Para isso, depois de ter pedido ao Pai que mande trabalhadores para a sua colheita, Jesus chama doze pessoas a serem enviadas. No grego, o termo enviado é apóstolo. Ao chamar os doze, ele os reconhece como enviados do Pai. A tradição judaica diz que doze foram os filhos de Jacó que deram origem às tribos de Israel. Na Bíblia, doze indica um conjunto do povo. Doze significa todos nós, chamados e enviados ao mundo para testemunhar o projeto divino no mundo. Quando Lucas conta esse mesmo fato do envio em missão, diz que Jesus chamou doze apóstolos, mas os discípulos e discípulas eram 72. E inclui algumas mulheres. Em nossos dias, o papa Francisco determinou que a Igreja Católica celebrasse Santa Maria Madalena com o título oficial de apóstola, tal qual os doze homens que Jesus chamou. Portanto, é normal que, nós todos, mulheres e homens, exijamos o direito sagrado das mulheres terem pleno acesso aos ministérios ordenados na Igreja.
Seria, ao menos um primeiro passo no sentido do mais justo e correto que seria superar essa distinção entre ordenados e não ordenados/as e voltar ao Cristianismo original que só tinha um sacramento da ordem: o batismo.
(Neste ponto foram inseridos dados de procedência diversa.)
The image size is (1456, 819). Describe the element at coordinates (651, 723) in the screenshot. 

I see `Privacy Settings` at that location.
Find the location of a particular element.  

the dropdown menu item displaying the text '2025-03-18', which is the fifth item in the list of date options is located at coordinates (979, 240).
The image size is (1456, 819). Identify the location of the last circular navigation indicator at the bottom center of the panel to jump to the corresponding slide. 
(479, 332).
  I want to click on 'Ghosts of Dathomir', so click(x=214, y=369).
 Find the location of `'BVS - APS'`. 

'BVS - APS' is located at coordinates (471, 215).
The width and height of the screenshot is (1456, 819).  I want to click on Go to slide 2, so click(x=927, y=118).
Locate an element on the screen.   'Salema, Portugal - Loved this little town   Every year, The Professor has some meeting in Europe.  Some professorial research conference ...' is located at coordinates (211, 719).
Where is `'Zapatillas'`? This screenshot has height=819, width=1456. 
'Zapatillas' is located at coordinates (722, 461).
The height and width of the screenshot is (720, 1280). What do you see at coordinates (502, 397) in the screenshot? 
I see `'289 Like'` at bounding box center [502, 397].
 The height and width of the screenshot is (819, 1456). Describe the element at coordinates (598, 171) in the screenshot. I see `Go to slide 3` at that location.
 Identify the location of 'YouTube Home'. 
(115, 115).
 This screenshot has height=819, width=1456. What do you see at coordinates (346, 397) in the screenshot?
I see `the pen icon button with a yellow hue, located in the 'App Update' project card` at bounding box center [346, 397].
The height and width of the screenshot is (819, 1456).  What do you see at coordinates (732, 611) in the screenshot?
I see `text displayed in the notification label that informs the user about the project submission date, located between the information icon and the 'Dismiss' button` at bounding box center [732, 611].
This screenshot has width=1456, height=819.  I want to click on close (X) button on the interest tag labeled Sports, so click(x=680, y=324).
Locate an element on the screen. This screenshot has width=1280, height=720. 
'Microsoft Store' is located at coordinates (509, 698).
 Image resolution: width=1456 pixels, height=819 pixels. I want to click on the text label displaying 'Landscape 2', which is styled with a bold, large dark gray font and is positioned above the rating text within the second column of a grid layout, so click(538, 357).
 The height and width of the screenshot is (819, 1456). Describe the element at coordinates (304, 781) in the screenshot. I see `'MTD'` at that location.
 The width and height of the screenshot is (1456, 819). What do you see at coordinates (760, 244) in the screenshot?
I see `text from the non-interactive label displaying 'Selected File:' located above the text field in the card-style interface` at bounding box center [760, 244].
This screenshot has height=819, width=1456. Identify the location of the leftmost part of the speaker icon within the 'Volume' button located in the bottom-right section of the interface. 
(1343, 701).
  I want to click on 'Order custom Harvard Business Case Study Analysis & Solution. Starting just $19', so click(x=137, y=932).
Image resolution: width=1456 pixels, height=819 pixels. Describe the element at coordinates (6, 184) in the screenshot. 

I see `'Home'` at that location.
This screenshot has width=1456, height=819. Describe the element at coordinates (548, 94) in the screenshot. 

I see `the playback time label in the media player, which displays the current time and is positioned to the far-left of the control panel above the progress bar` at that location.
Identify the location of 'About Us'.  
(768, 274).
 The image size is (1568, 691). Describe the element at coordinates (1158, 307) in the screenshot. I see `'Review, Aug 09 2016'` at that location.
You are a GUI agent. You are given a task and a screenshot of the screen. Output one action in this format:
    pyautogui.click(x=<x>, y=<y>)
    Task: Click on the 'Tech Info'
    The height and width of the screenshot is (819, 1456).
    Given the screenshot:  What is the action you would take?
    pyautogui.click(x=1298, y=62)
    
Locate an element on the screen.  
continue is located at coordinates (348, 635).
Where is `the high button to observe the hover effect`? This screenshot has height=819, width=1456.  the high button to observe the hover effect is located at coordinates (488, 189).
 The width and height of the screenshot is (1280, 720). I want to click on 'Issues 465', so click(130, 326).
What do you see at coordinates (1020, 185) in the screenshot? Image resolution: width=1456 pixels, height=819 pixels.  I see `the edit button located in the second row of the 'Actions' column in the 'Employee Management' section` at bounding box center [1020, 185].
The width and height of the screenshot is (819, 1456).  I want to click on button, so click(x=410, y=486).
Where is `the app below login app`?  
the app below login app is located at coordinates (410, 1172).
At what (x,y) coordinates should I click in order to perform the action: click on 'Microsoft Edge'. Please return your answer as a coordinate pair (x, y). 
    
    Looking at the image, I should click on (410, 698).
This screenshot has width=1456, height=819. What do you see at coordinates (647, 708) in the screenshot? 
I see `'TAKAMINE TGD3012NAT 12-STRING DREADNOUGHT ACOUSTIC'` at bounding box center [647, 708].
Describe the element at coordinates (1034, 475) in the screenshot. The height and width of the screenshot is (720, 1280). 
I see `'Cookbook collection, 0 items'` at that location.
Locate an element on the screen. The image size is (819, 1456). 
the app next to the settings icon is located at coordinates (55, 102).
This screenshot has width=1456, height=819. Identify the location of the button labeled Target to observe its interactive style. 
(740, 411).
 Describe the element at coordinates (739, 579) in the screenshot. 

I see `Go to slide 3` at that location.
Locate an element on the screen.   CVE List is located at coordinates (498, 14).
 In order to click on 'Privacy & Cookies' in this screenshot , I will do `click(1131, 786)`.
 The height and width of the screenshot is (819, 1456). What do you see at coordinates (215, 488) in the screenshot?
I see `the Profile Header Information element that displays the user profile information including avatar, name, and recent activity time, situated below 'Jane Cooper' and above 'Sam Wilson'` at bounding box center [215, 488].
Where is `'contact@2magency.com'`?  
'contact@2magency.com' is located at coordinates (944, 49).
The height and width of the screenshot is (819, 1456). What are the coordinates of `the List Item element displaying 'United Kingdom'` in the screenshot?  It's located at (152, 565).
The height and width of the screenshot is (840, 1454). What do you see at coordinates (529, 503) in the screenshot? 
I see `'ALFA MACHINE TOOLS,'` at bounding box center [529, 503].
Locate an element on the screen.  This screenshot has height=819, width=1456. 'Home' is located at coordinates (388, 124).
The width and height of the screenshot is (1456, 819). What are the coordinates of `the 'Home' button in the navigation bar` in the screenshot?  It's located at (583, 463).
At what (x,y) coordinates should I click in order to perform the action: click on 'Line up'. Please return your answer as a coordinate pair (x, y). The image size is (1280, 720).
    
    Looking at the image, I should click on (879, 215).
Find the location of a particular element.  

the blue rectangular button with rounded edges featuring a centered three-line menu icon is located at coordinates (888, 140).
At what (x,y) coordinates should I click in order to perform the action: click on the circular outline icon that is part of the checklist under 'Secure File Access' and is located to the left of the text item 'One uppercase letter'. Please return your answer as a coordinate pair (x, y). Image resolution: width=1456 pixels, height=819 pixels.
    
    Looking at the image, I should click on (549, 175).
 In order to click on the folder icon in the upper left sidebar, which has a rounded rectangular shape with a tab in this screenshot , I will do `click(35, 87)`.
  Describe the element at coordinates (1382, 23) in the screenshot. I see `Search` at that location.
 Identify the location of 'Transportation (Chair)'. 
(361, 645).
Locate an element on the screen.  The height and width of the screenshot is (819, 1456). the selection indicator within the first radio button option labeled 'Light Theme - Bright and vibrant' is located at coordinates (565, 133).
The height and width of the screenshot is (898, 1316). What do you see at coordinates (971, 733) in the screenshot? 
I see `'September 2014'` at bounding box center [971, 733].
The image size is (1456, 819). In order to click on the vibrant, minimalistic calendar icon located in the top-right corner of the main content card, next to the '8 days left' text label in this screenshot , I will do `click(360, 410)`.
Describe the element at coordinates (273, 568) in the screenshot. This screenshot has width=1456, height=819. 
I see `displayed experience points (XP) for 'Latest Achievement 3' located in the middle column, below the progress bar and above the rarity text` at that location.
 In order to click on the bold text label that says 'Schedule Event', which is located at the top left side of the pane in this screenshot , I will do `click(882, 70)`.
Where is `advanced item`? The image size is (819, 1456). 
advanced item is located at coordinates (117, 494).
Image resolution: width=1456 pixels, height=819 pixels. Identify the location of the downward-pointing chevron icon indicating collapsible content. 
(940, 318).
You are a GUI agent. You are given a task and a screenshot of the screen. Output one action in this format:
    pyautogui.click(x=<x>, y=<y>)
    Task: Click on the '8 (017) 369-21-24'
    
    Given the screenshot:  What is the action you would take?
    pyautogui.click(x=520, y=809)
Era o mergulho pleno na consagração ao serviço do povo oprimido).
A primeira coisa que quem quer ser discípulo de Jesus tem de aprender dele é o modo de olhar para as pessoas do povo: com olhar compassivo e solidário. O discipulado que Jesus propõe é fazer com que o centro de nossas vidas e de nossa ação seja o outro, principalmente as pessoas carentes e sofredoras.
Em seu comentário ao evangelho de Mateus, Sandro Galazzi explica: “Neste texto do evangelho, a menção às multidões tem clara conotação política: ovelhas sem pastor. É a imagem apropriada para indicar a dispersão, desorganização, falta de vida comum. É multidão, mas ainda não é povo (organizado). É justamente o contrário do povo: é ajuntamento, mas cada um enxerga por si, busca seu pasto, quer sua salvação. Hoje, é preciso superar a imagem de sociedade que nos vem desta página e que reflete a concepção política da época. Hoje, pensar em povo como ovelhas guiadas por um ou mais pastores soa como antidemocrático, fascista e muito eclesiástico – se bem que a tentação messiânica de se achar um pastor que dê jeito na situação ainda esteja bem presente na prática política das multidões”. (Galazzi, S., O evangelho de Mateus, Fonte editorial, 2012, p. 115).
A missão de Jesus não se detém nos templos ou paróquias. Preocupa-se com a vida do povo e nos manda curar as doenças e libertar as pessoas das energias do desamor e da morte. O classismo e racismo, revelado em tantos episódios ocorridos cada dia em torno de nós mostram que temos de retomar a missão compassiva de Jesus para curar este mundo doente.